**WORK TASK:** Beginning with the line that includes "Open the 宝贝分类 tab" and ending with the last line of the entries below, set down each line exactly; include no pictures.

**DATA FOR THE TASK:**
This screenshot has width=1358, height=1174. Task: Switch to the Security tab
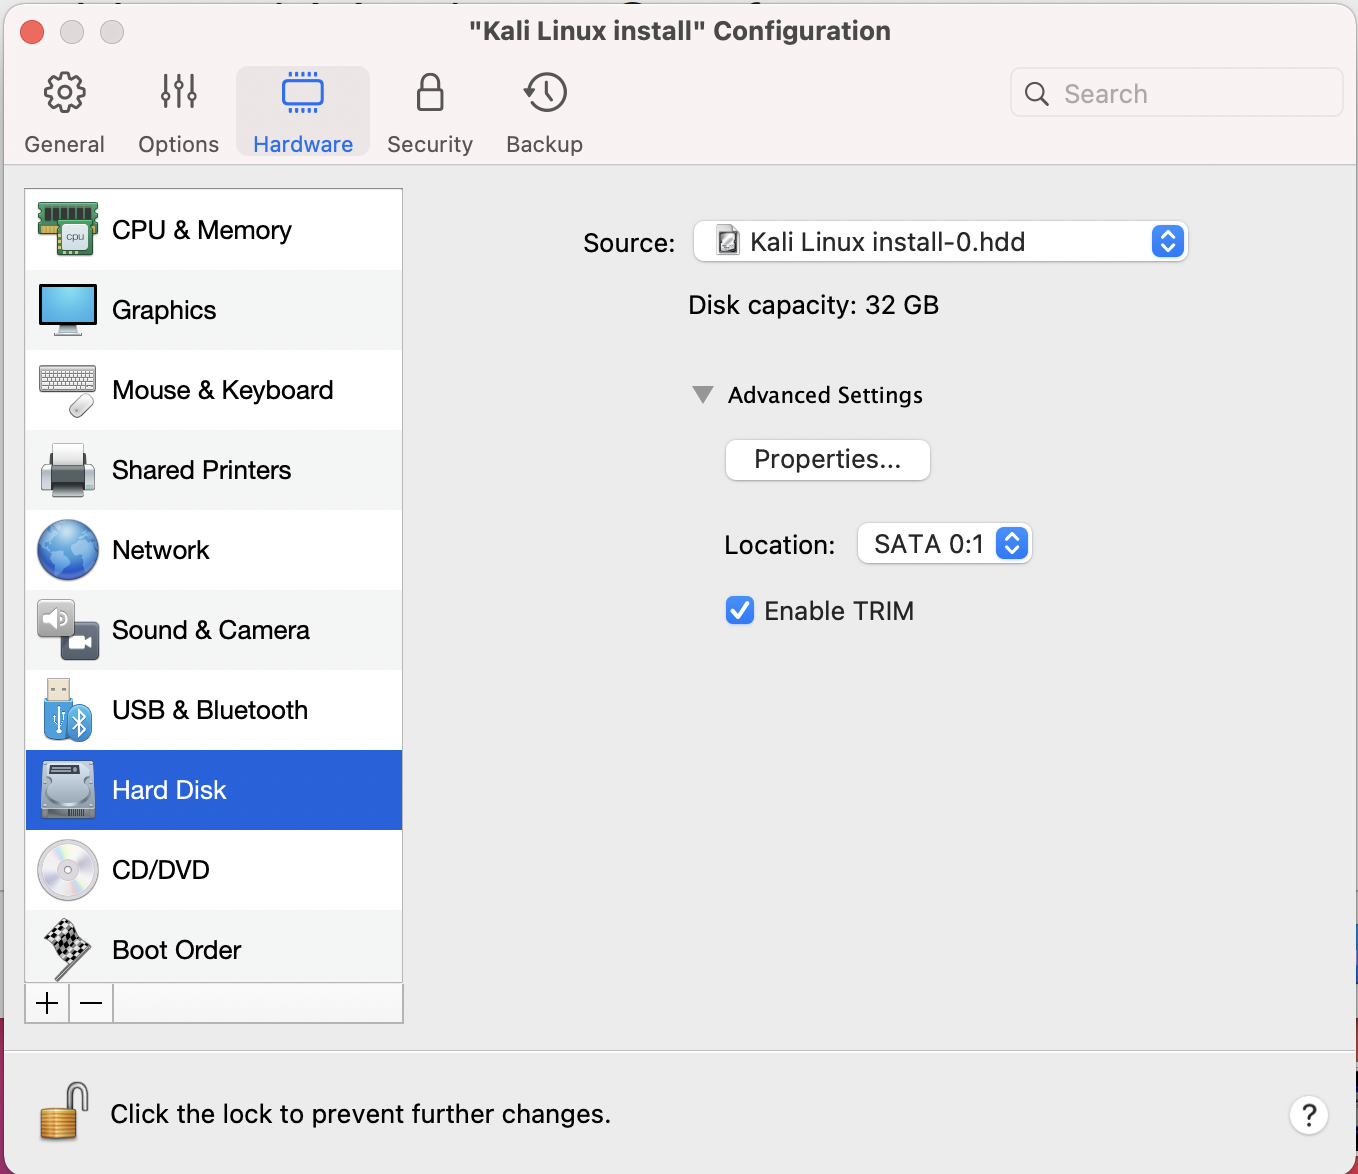pyautogui.click(x=430, y=112)
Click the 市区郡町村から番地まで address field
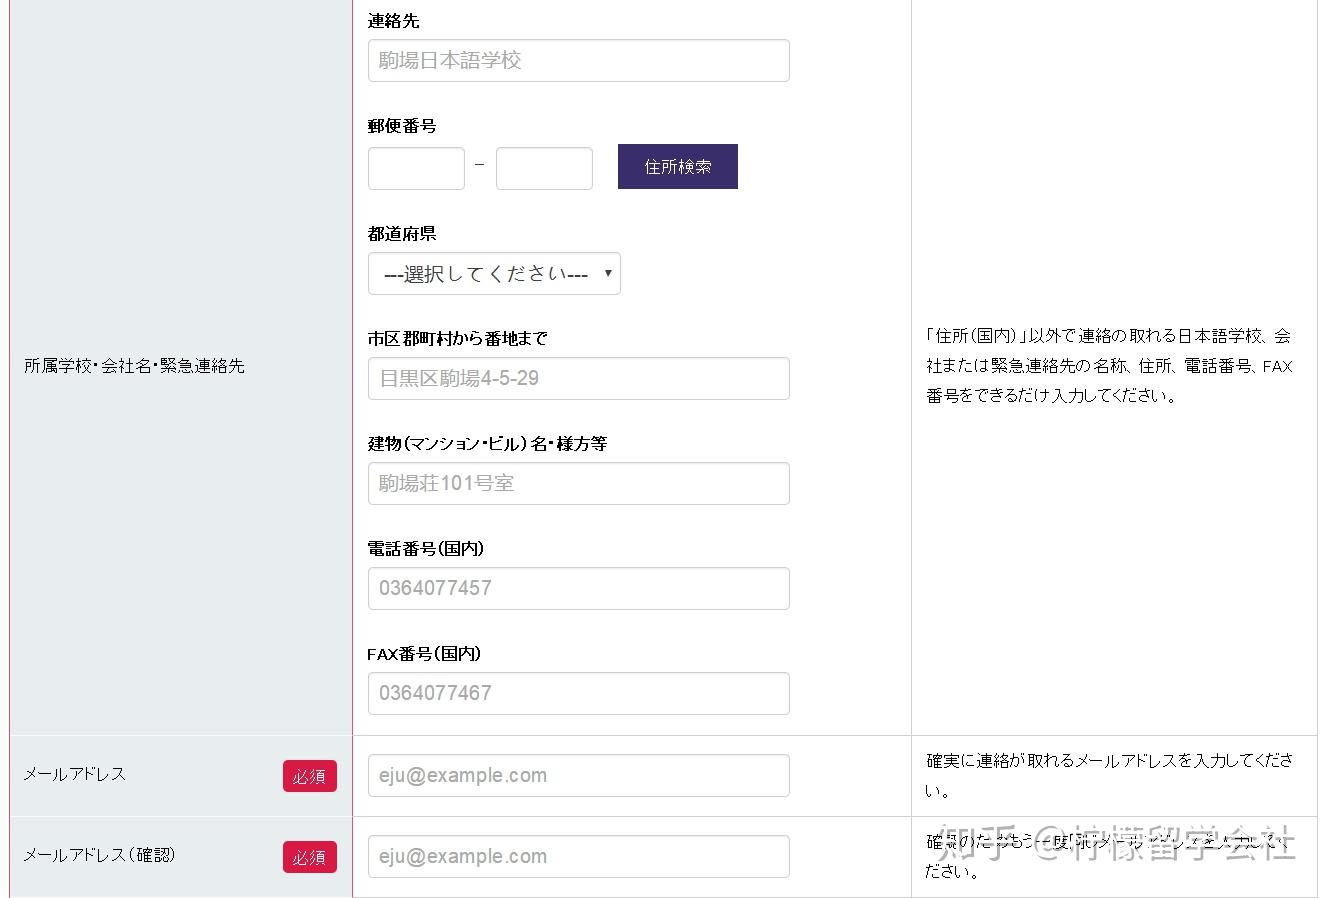 [x=578, y=378]
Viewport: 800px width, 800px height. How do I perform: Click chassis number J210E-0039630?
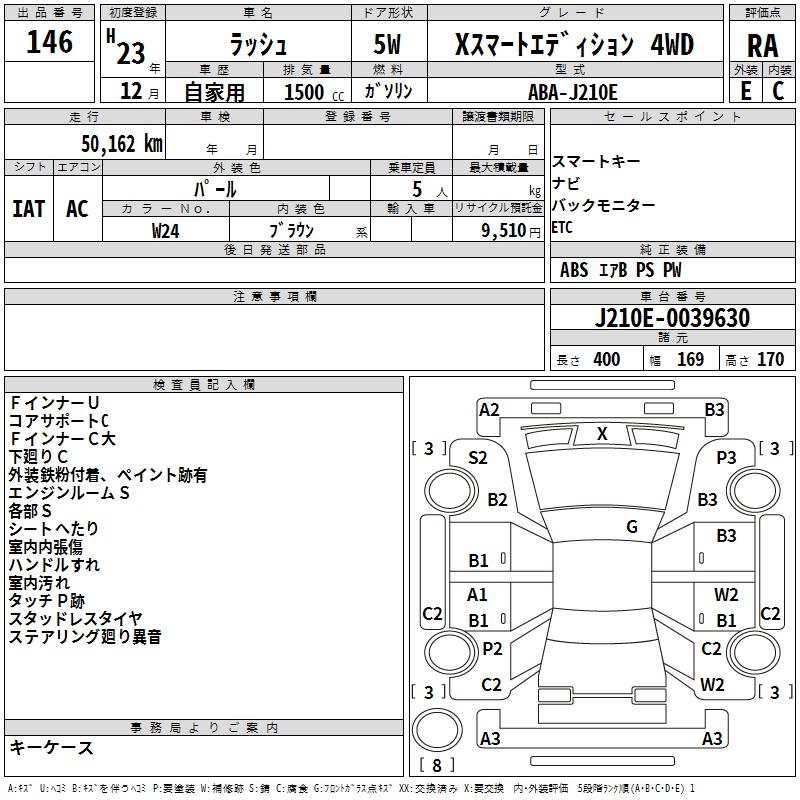tap(672, 319)
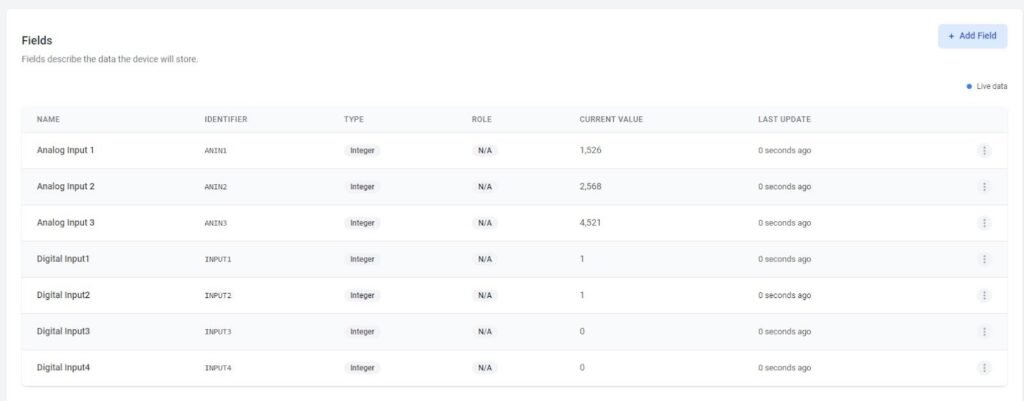Click the Integer type badge for Analog Input 2

point(362,187)
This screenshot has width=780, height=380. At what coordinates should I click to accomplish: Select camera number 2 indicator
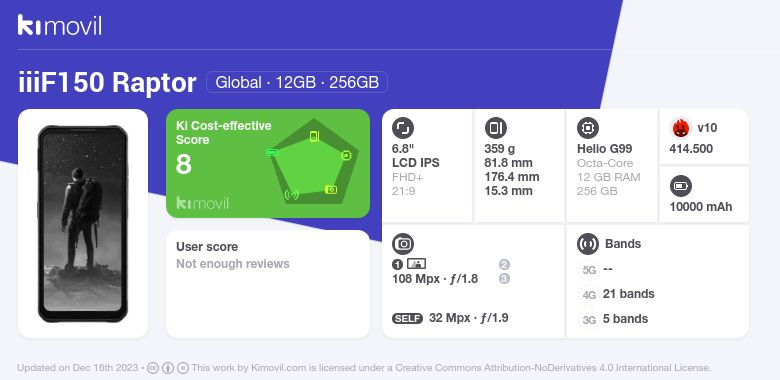pyautogui.click(x=504, y=265)
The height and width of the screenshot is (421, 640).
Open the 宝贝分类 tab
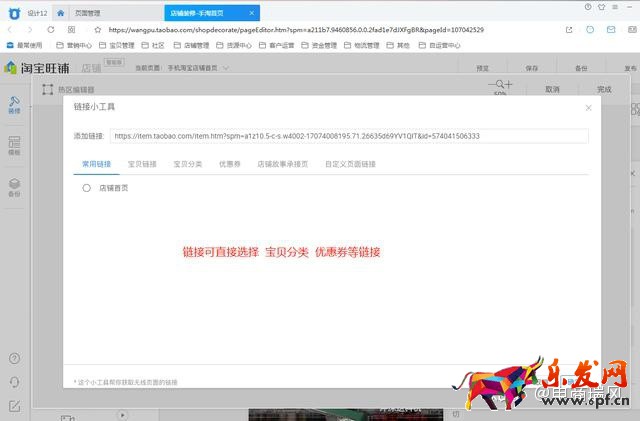click(x=187, y=163)
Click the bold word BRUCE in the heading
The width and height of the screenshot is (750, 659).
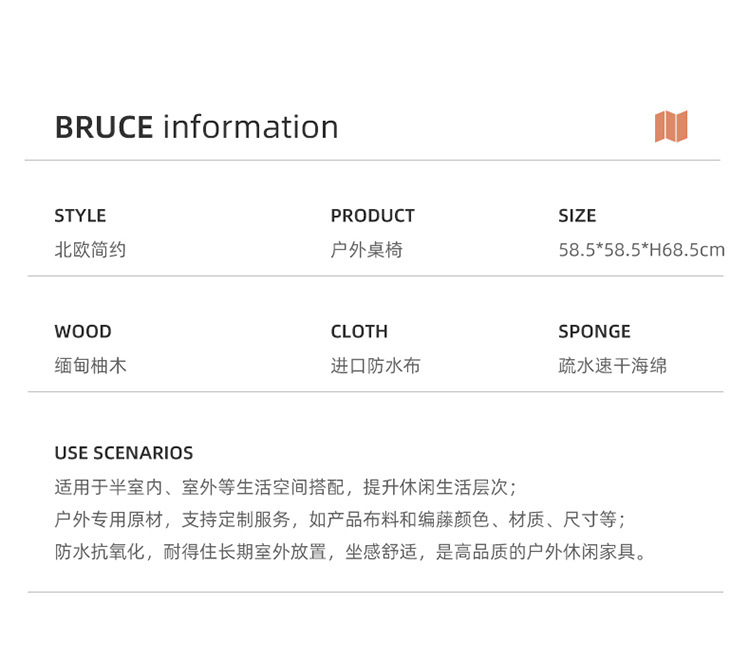tap(104, 127)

**ANSWER TO THE EXERCISE:**
Open the 宝贝分类 tab
click(x=187, y=163)
Click the bold word BRUCE in the heading
The width and height of the screenshot is (750, 659).
tap(104, 127)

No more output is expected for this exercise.